Sun. Mar 3, 2019 8:45 AM - 9:45 AM 第10会場 (国立京都国際会館1F Room C-1)

座長:新井 正康(北里大学医学部附属新世紀医療開発センター・集中治療医学)

[O135-6] 【優秀演題(口演)】心肺停止を契機に判明したBasedow病/甲状腺クリーゼの1例

提嶋 久子, 本間 慶憲, 坂東 敬介, 櫻井 圭祐, 遠藤 晃生, 松井 俊尚, 佐藤 朝之 (市立札幌病院 救命救急センター)

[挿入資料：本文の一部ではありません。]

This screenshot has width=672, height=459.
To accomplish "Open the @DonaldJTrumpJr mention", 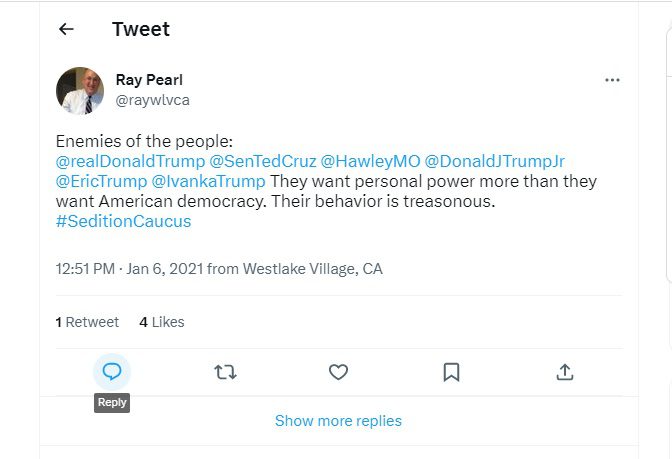I will pyautogui.click(x=495, y=161).
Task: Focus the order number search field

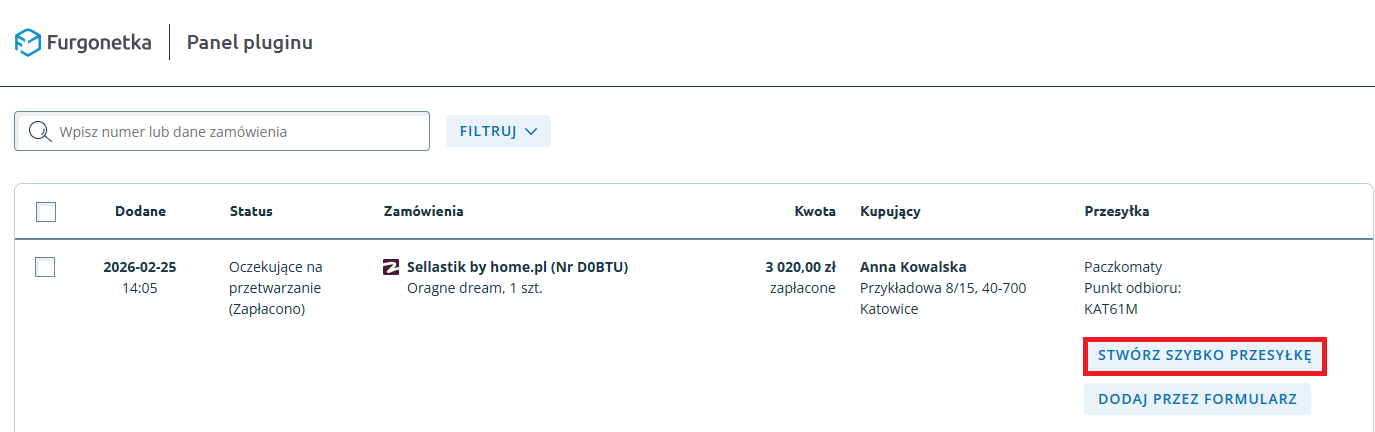Action: point(235,132)
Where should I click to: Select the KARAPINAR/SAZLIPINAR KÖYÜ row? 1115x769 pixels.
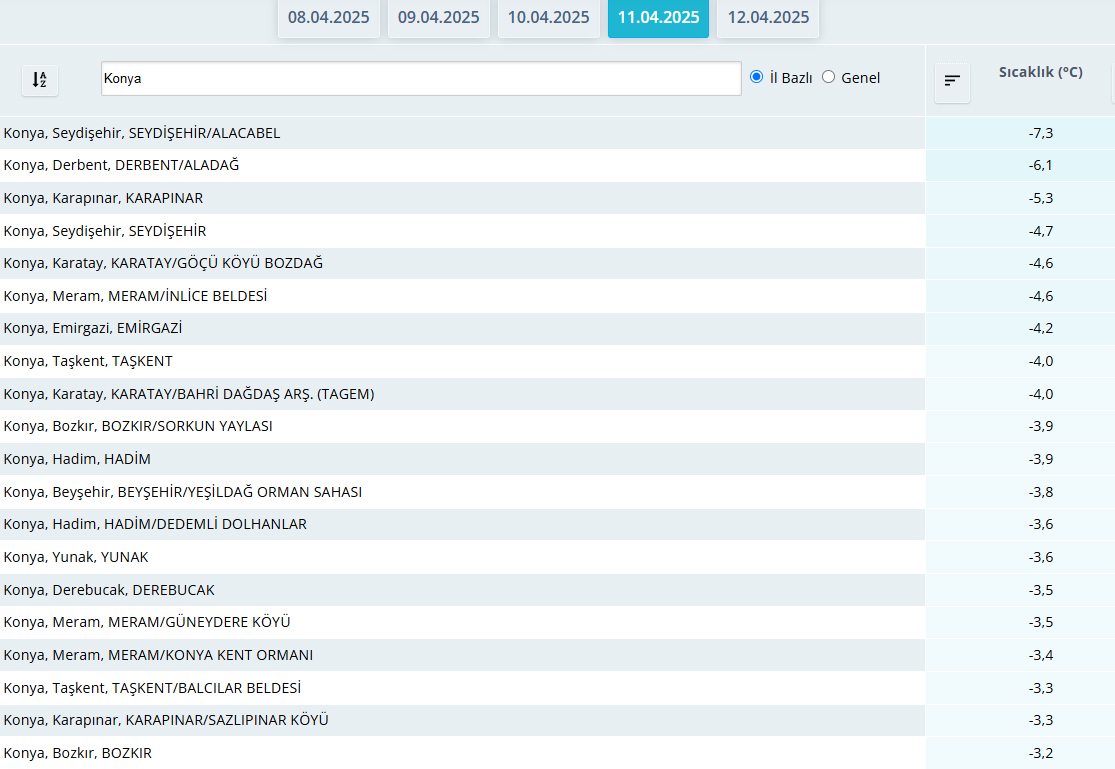[166, 720]
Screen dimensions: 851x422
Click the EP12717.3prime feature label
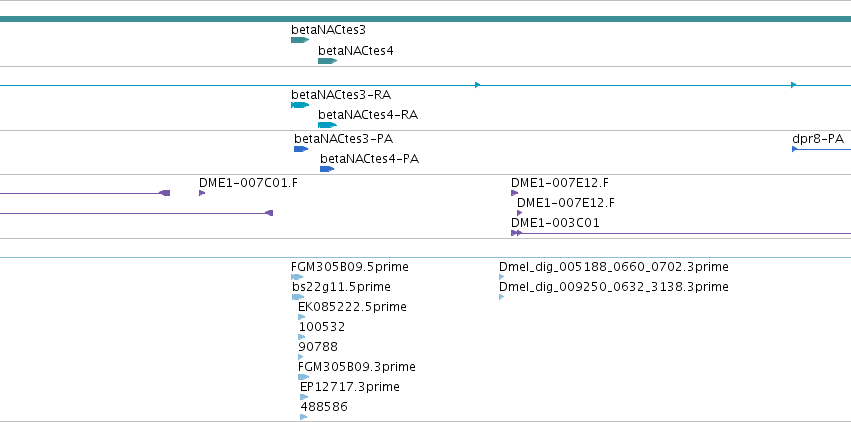coord(350,387)
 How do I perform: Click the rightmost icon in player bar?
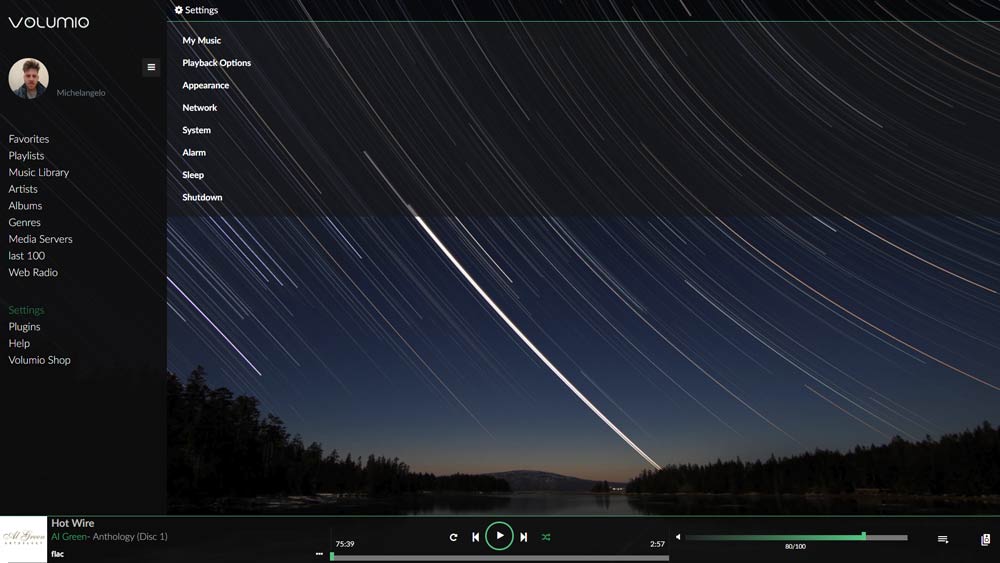[985, 540]
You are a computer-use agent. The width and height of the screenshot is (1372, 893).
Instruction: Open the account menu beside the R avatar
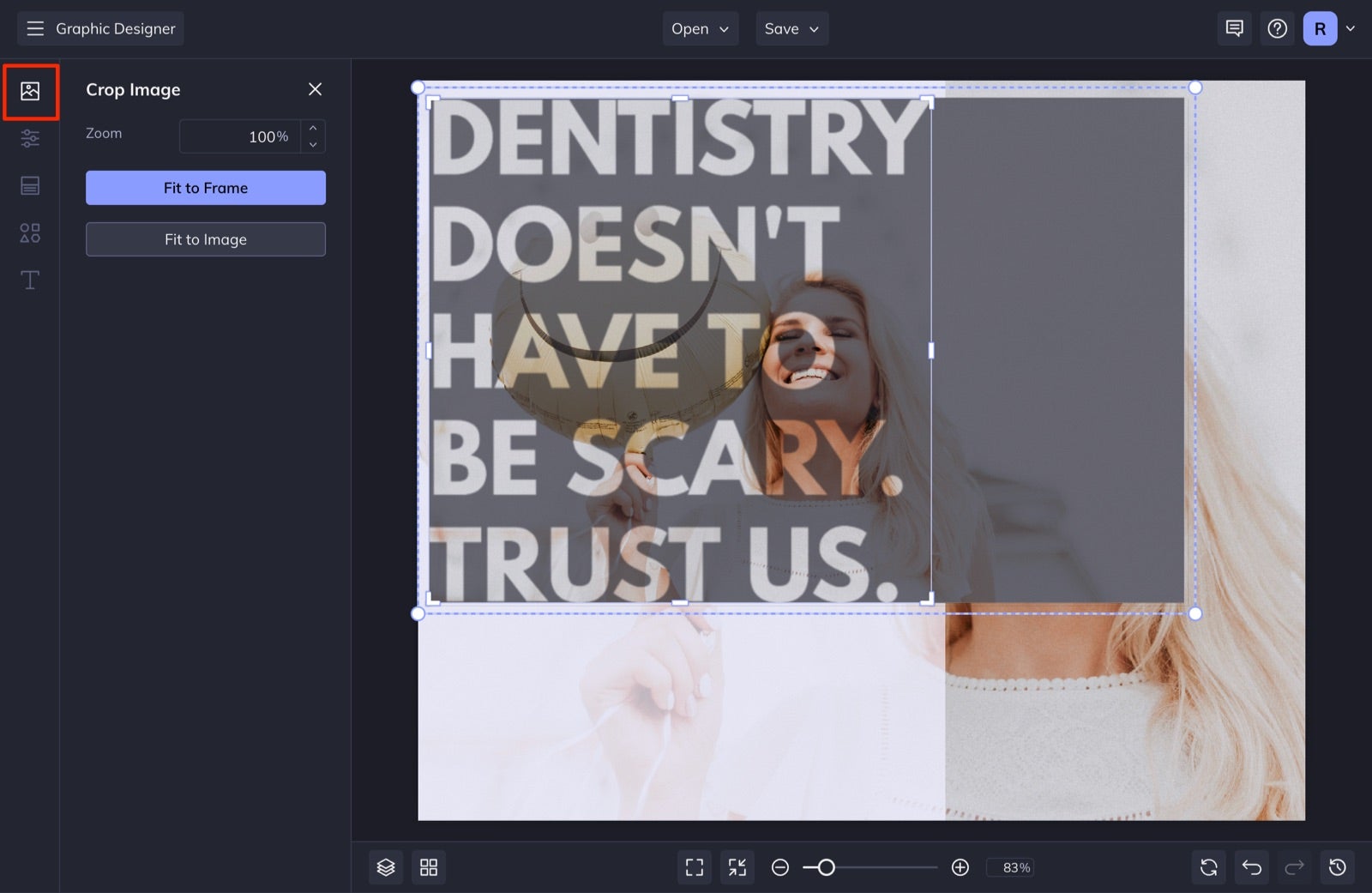coord(1351,28)
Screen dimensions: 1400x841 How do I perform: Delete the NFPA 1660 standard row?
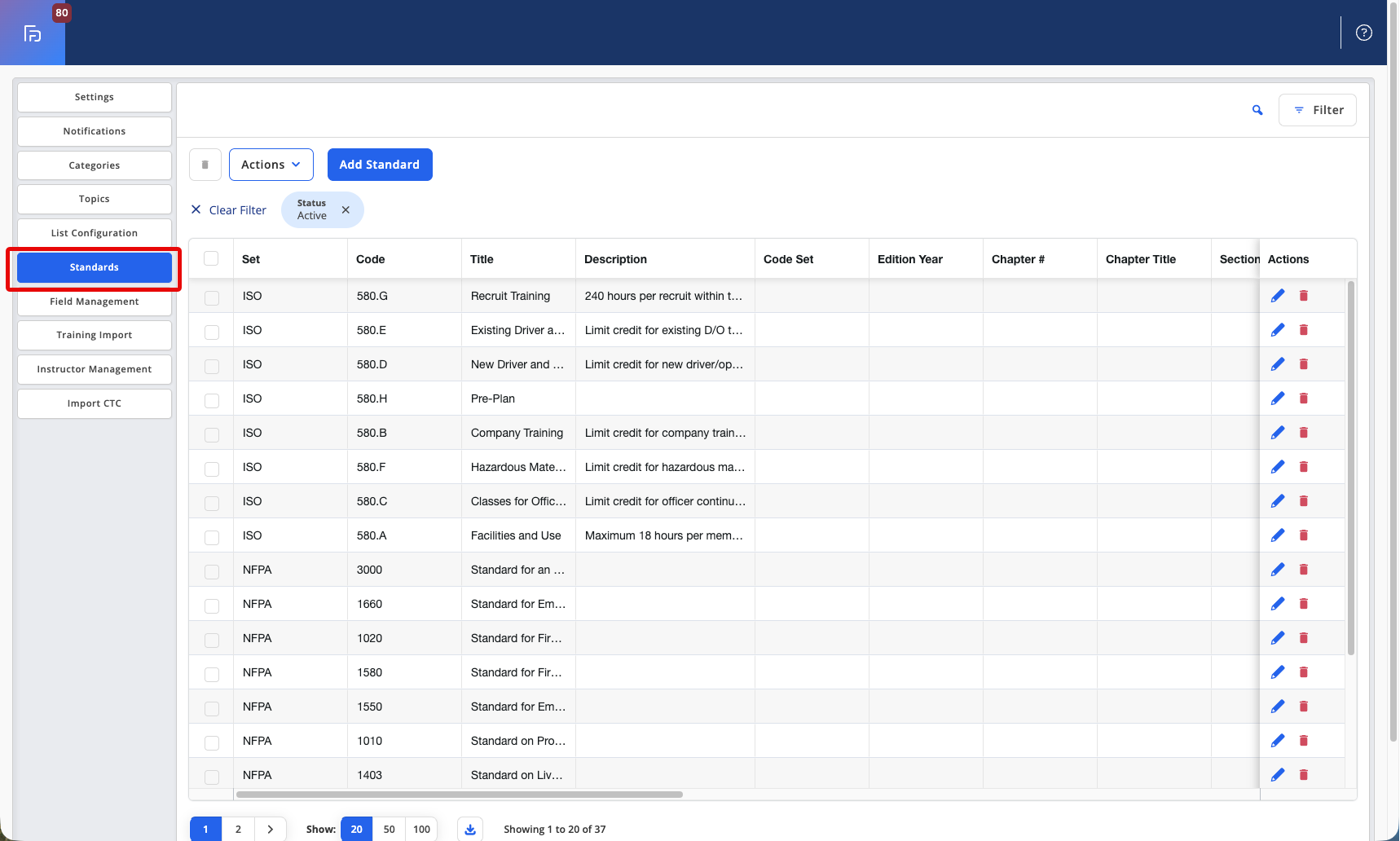pyautogui.click(x=1304, y=604)
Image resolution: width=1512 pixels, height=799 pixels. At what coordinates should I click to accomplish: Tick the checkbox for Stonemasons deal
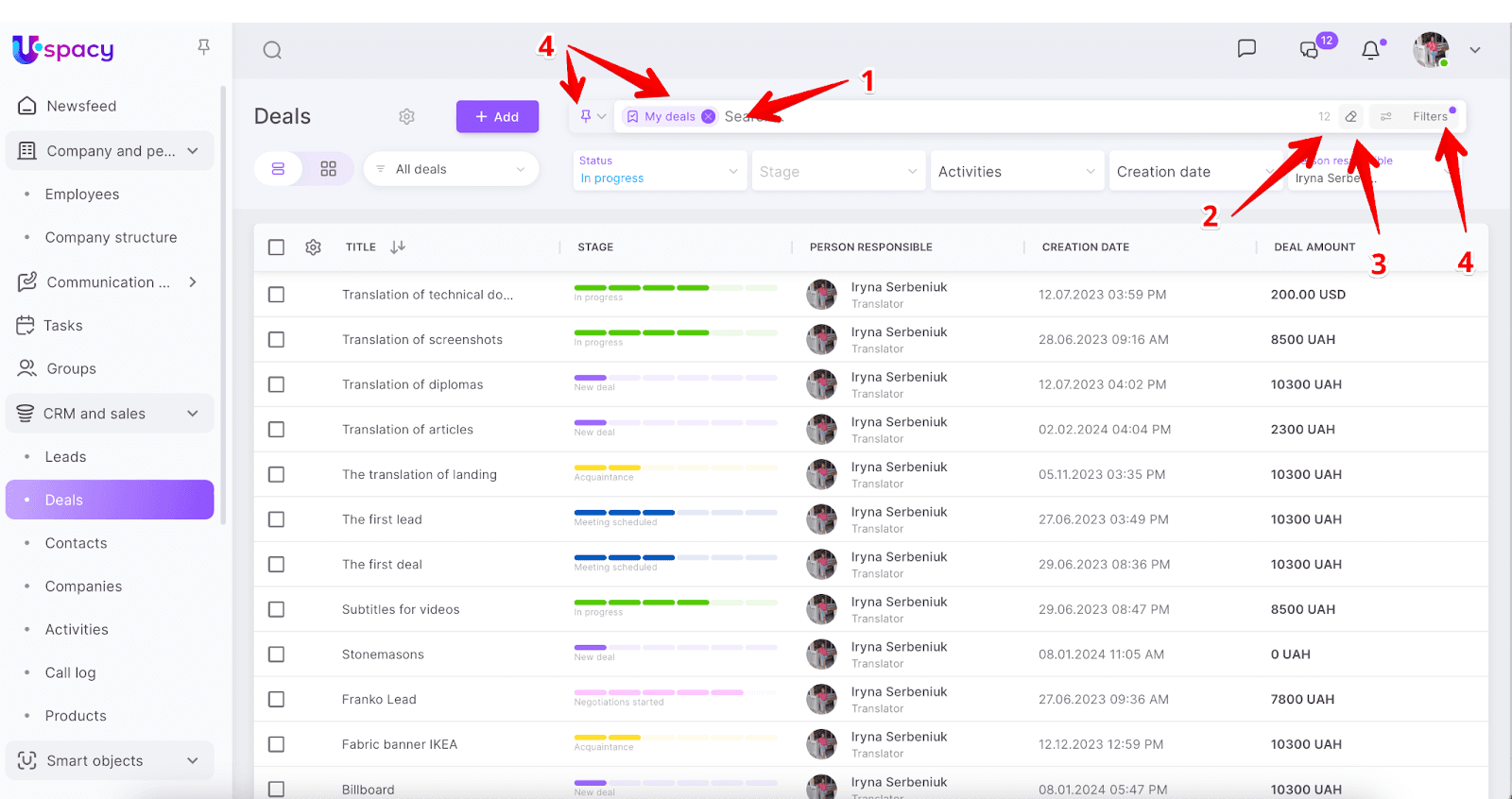point(276,654)
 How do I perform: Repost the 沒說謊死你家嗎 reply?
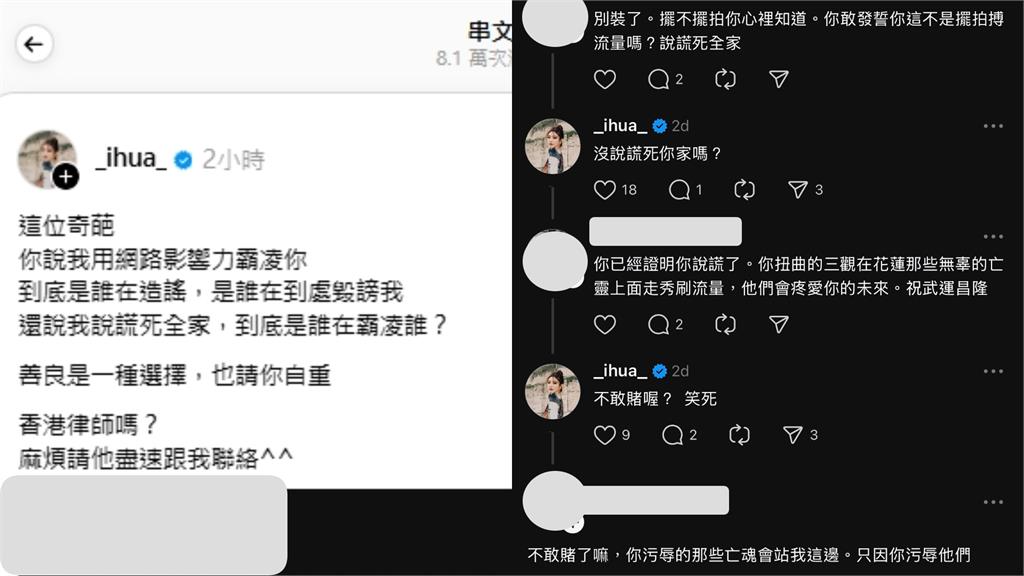[x=744, y=189]
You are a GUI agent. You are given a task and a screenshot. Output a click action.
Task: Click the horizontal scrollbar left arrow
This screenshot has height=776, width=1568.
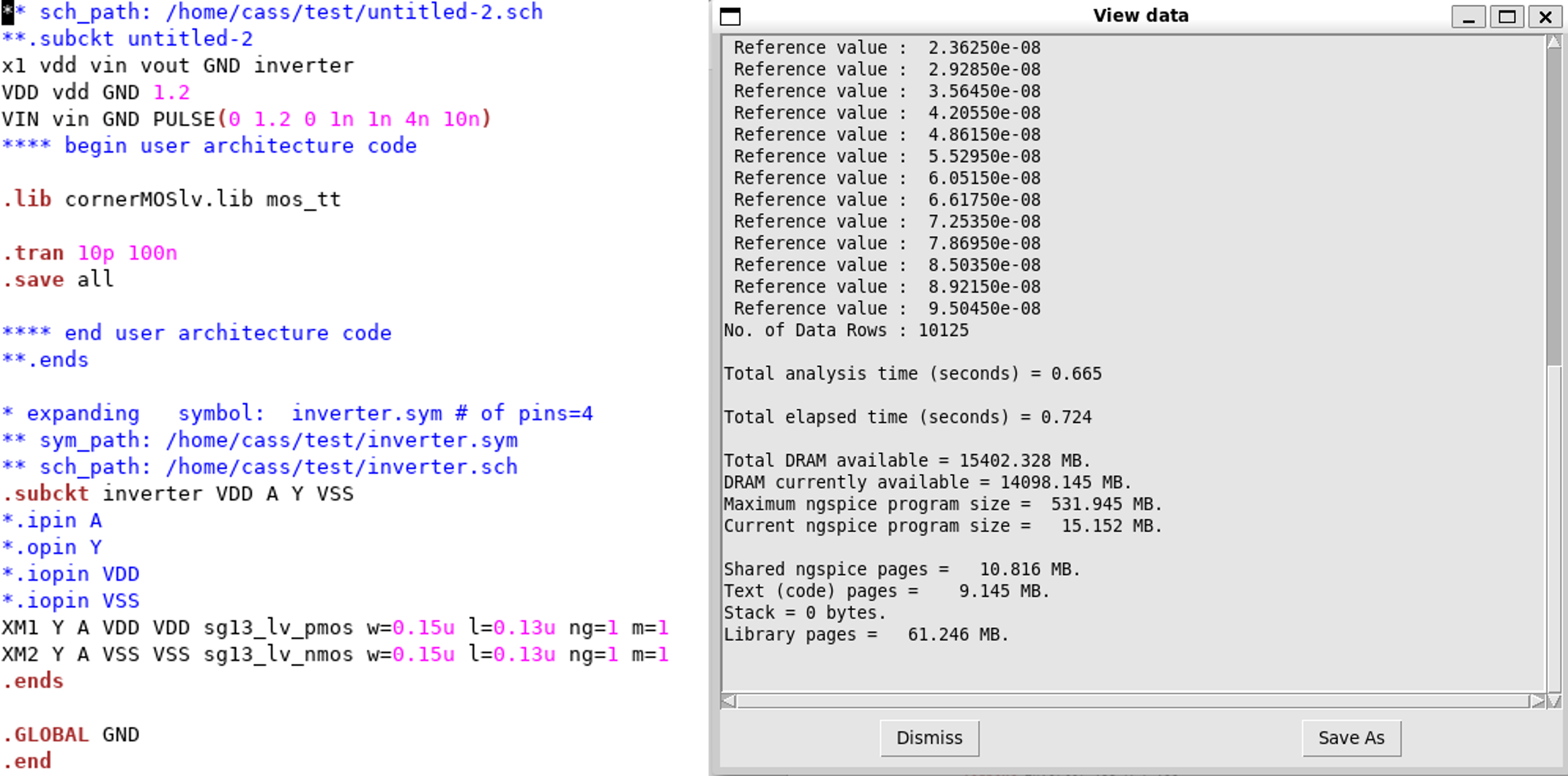729,701
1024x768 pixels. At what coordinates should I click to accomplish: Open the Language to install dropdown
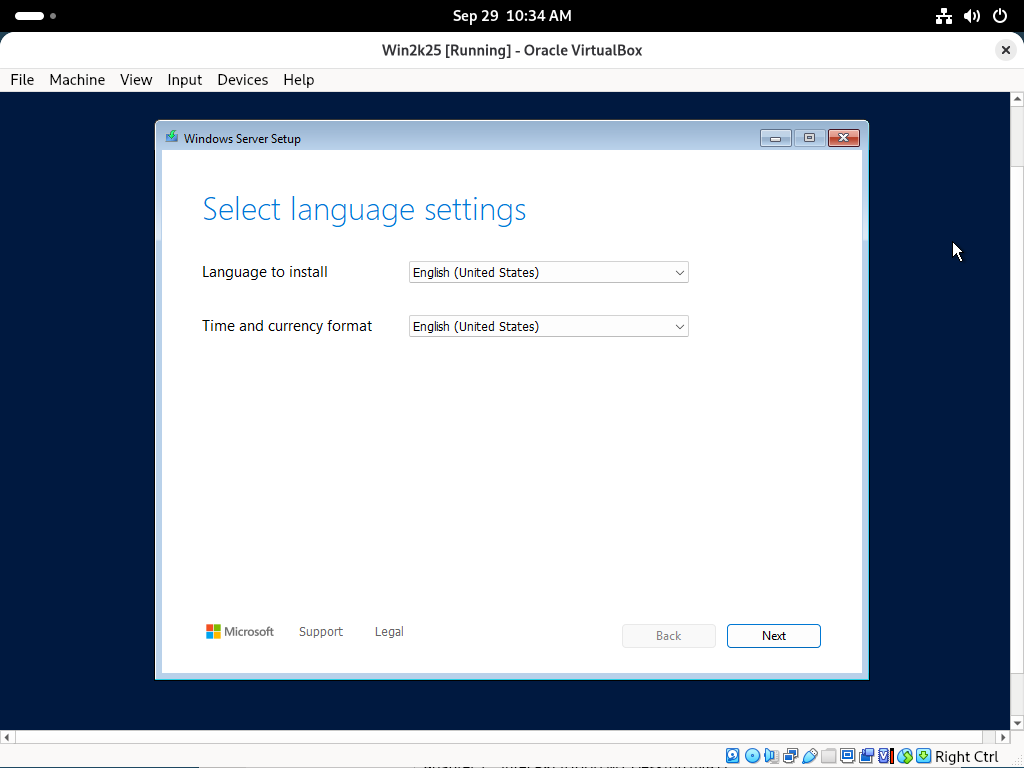coord(548,272)
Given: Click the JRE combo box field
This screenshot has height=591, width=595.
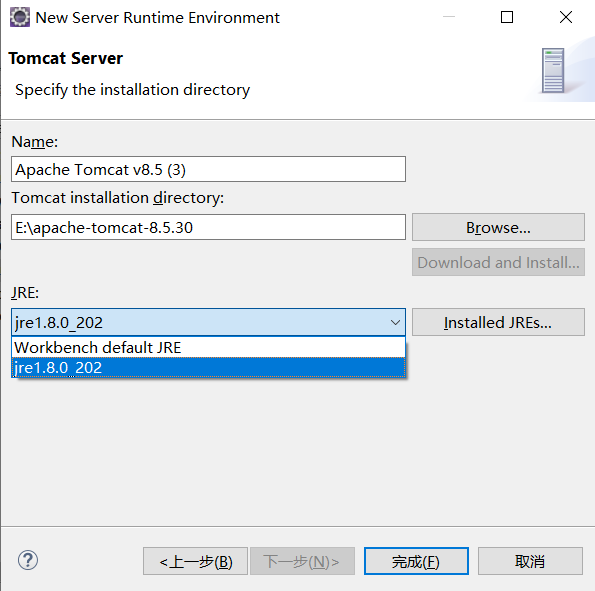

【背景】致死性不整脈の原因の一つに甲状腺機能亢進症がある。甲状腺機能亢進症の既往歴がある場合は不整脈との甲状腺ホルモンとの関連が容易に推測できると思われるが、既往歴がないまたは不明、かつ甲状腺機能亢進症に特徴的な身体所見がない場合は診断に至らず、合併症としての不整脈治療が奏功しない可能性が高い。致死性や難治性の不整脈の場合、甲状腺機能異常も念頭に置くべきである。【臨床経過】65歳、女性。既往歴に特記すべきことなし。職場での軽作業中に突然倒れ心肺停止となり救急要請。初期波形VFで救急隊によるAED1回施行後にAsystoleとなり、アドレナリン1mg投与後に心拍再開した状態で当院搬入となった。心停止時間24分(no-flow time 10分、low-flow time 14分)だった。搬入時HR157bpm、心電図及び12誘導心電図で心筋虚血を示唆する所見はなかった。その後1-2分間隔でAsystole、心拍再開、VF、徐脈を繰り返し、循環動態は極めて不安定だったため、搬入23分後(心停止から52分後)にV-A ECMOを導入した。その後全身CT撮像したが心停止の原因となるような所見はなく、CAG施行したが明らかな冠動脈病変はなかった。これらの間に視診上、甲状腺腫大があるような印象を得た(しかし内分泌科医の診察では甲状腺腫は明らかではないとのコメントだった)ので甲状腺ホルモンを追加でオーダーし、TSH0.02μU/ml以下、FreeT3 16.21pg/ml、FreeT4 3.52ng/dlと著明な甲状腺機能亢進所見を認めた。またのちに判明した検査結果では抗サイログロブリン抗体、抗TPO抗体、TSH受容体抗体の著明な上昇があり、Basedow病の確定診断に至った。V-A ECMOを継続しながら、脳低温療法(34℃、24時間)、甲状腺クリーゼに対する治療(MMI、KI、ハイドロコルチゾン)をおこなった。循環動態は徐々に安定し、翌日にはV-A ECMOを離脱できた。甲状腺機能亢進状態が持続している間は高体温・頻脈が持続したが、β-blockerを使用すると容易に徐脈になり、頻脈・徐脈を繰り返していた。甲状腺ホルモンが正常範囲になるころから心拍数は60~70bpmで安定し始めた。甲状腺ホルモンの安定化を待ち、CPC4の状態で第55病日転院となった。【結論】未診断のBasedow病のため甲状腺クリーゼから心肺停止に至った一例を経験した。特発性VFの中には稀ではあるが未診断のBasedow病が含まれている可能性がある。